■ WORK ITEM: Return each line exactly, from the one that has "Given: Click the add-user register icon" through the end of the entries, both ends included. Pictures do not belong.

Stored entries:
· · · · · · ·
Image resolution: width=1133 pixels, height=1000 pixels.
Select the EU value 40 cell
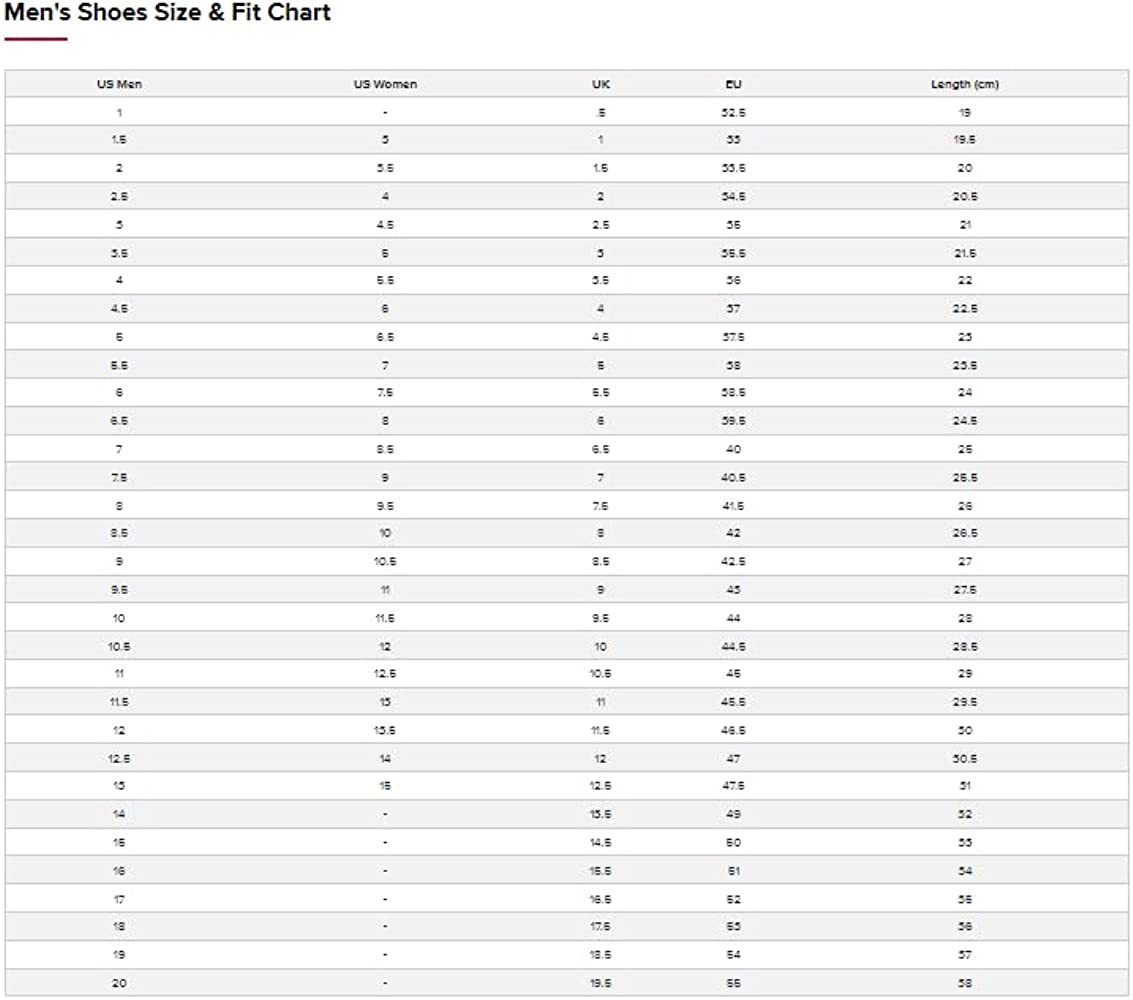(733, 449)
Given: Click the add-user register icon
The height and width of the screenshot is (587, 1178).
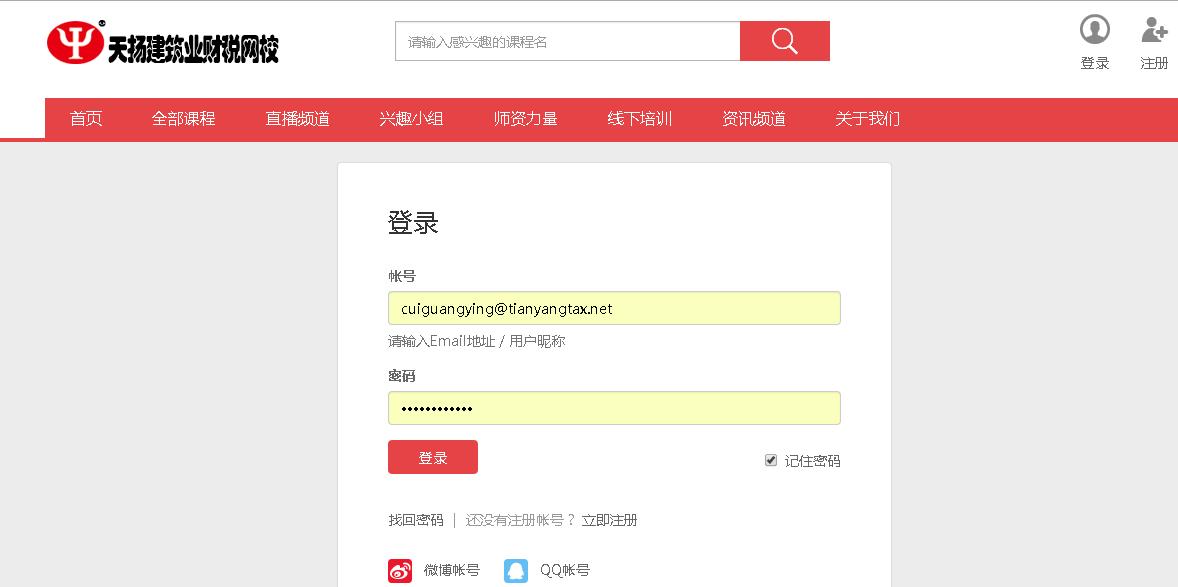Looking at the screenshot, I should point(1154,30).
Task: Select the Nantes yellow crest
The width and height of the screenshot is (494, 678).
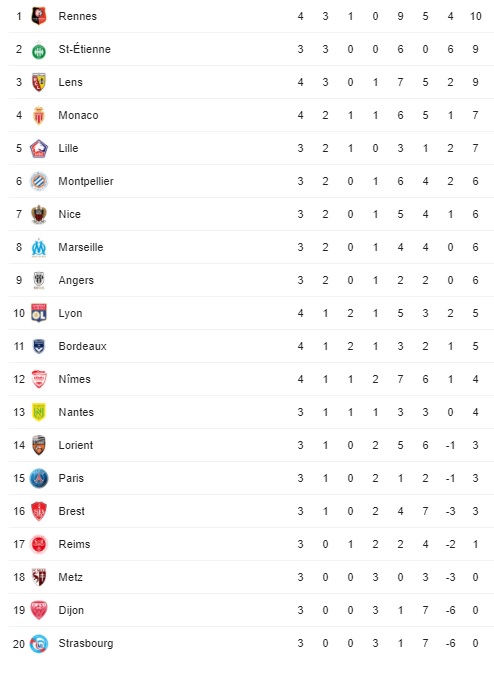Action: click(x=39, y=412)
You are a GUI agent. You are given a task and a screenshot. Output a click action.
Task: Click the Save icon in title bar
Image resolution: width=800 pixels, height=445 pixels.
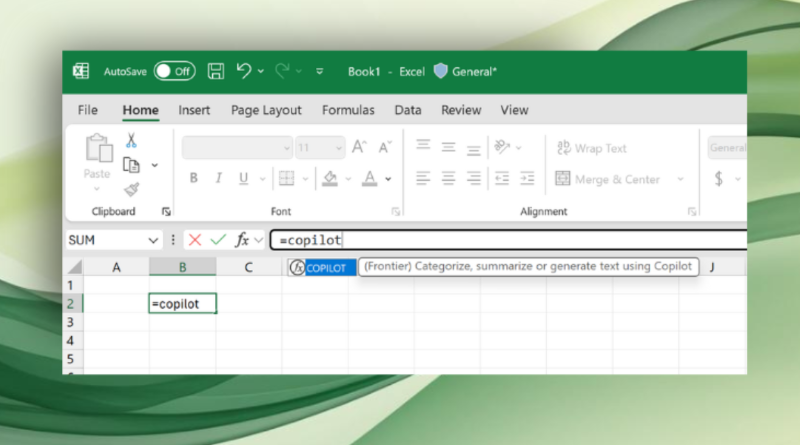point(215,71)
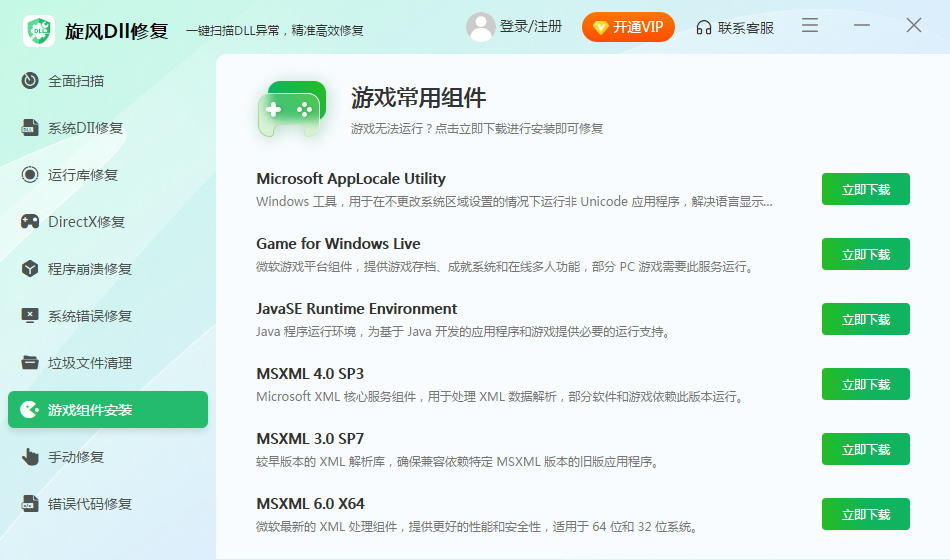Click the system error repair monitor icon
This screenshot has height=560, width=950.
[30, 316]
· · · · · · ·
■ EXERCISE ANSWER:
Given: Click the add-user register icon
The height and width of the screenshot is (587, 1178).
Looking at the screenshot, I should point(1154,30).
Task: Select the Nantes yellow crest
The width and height of the screenshot is (494, 678).
Action: click(x=39, y=412)
You are a GUI agent. You are given a task and a screenshot. Output a click action.
Task: Click the Save icon in title bar
Image resolution: width=800 pixels, height=445 pixels.
point(215,71)
Click the system error repair monitor icon
This screenshot has height=560, width=950.
[30, 316]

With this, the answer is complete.